*KUTIPAN HALAMAN*
────────
Dari Laut, Kita Kembali Kelaut!
Negara Kesatuan Republik Indonesia secara geografis berada di tengah-tengah jalur khatulistiwa. Bahkan, dibeberapa tempat seperti kota Pontianak, Garis equator tepat melintang di atas kota tersebut. Hal Ini menyebabkan Indonesia memiliki iklim tropis dengan pancaran sinar matahari sepanjang tahun. Perpaduan Iklim tropis dan deretan gunung vulkanik yang kerap disebut “Ring Of Fire” membawa berkah tersendiri bagi bangsa ini. Ditengah ancaman gunung berapi yang sewaktu-waktu bisa saja meluapkan lahar panasnya, Rakyat Indonesia justru memiliki tanah yang subur. Kondisi alam tersebut ditunjang dengan luasnya hamparan hutan hujan tropis yang kaya akan sumber daya flora dan fauna.
Oleh karena itu, maka kita dapat memahami ambisi Presiden H.M Soeharto dalam mengembangkan sektor agraris. Indonesia dibawah kepemimpinan Soeharto saat itu mencanangkan program Rencana Pembangunan Lima Tahun yang menitik beratkan pada peningkatan produksi pertanian serta perkebunan. Bahkan, pada saat itu Indonesia berhasil mewujudkan Swasembada beras sehingga mampu memenuhi kebutuhan beras dalam negeri tanpa perlu bergantung pada kuota impor.
────────
Baris tentang letak target:

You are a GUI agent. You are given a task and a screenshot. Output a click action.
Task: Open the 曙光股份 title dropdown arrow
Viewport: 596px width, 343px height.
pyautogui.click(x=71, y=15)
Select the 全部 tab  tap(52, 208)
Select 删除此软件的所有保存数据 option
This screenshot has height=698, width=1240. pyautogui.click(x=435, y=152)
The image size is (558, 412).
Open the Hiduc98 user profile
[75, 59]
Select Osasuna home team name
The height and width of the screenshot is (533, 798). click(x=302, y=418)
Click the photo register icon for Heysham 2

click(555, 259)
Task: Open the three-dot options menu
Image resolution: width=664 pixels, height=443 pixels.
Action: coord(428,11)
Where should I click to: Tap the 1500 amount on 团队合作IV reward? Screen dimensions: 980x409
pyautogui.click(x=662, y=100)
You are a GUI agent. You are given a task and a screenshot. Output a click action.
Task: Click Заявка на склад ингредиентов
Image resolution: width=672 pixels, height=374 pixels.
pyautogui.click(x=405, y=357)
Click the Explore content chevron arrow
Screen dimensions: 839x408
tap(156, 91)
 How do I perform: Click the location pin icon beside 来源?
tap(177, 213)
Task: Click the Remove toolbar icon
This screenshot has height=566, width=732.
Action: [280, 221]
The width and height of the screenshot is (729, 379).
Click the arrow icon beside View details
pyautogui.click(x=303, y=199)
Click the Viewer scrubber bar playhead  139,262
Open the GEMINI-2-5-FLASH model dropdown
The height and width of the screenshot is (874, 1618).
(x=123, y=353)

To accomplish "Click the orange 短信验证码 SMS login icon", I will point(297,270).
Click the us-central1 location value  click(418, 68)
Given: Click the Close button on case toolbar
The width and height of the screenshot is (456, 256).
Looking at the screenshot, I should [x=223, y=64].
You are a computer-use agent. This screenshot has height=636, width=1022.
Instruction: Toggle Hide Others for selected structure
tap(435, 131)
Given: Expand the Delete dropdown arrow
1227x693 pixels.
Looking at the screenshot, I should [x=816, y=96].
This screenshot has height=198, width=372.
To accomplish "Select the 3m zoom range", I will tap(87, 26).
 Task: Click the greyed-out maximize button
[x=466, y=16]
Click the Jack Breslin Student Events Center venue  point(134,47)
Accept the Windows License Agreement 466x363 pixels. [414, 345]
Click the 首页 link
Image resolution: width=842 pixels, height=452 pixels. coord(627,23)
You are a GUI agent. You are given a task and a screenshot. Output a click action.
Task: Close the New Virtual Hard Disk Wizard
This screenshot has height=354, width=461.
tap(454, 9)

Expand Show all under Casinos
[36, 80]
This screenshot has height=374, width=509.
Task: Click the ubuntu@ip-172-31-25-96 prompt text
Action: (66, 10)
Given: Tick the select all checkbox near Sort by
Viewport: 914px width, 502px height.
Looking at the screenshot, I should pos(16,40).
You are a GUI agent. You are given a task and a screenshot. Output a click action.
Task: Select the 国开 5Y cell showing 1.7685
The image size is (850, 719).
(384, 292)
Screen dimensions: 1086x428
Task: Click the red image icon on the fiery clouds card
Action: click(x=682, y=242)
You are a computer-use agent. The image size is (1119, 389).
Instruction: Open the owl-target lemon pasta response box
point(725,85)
────────
*YANG DIKERJAKAN*
1 > Menurut kutipan halaman, garis khatulistiwa melintang tepat di atas kota apa?
2 > Ringkas paragraf kutipan halaman yang dimulai dengan "Oleh karena itu, maka kita dapat memahami" menjadi dua kalimat saja.
3 > Tuliskan semua nama negara, kota, tokoh, dan program yang disebut dalam kutipan halaman.

*HASIL LATIHAN*
1 > Kota Pontianak.

2 > Ambisi Presiden H.M Soeharto mengembangkan sektor agraris bisa dipahami, karena di bawah kepemimpinannya Indonesia mencanangkan Rencana Pembangunan Lima Tahun yang menitikberatkan peningkatan produksi pertanian dan perkebunan. Saat itu Indonesia juga berhasil mewujudkan swasembada beras, sehingga kebutuhan beras dalam negeri terpenuhi tanpa bergantung pada kuota impor.

3 >
- Negara Kesatuan Republik Indonesia
- Pontianak
- H.M Soeharto
- Rencana Pembangunan Lima Tahun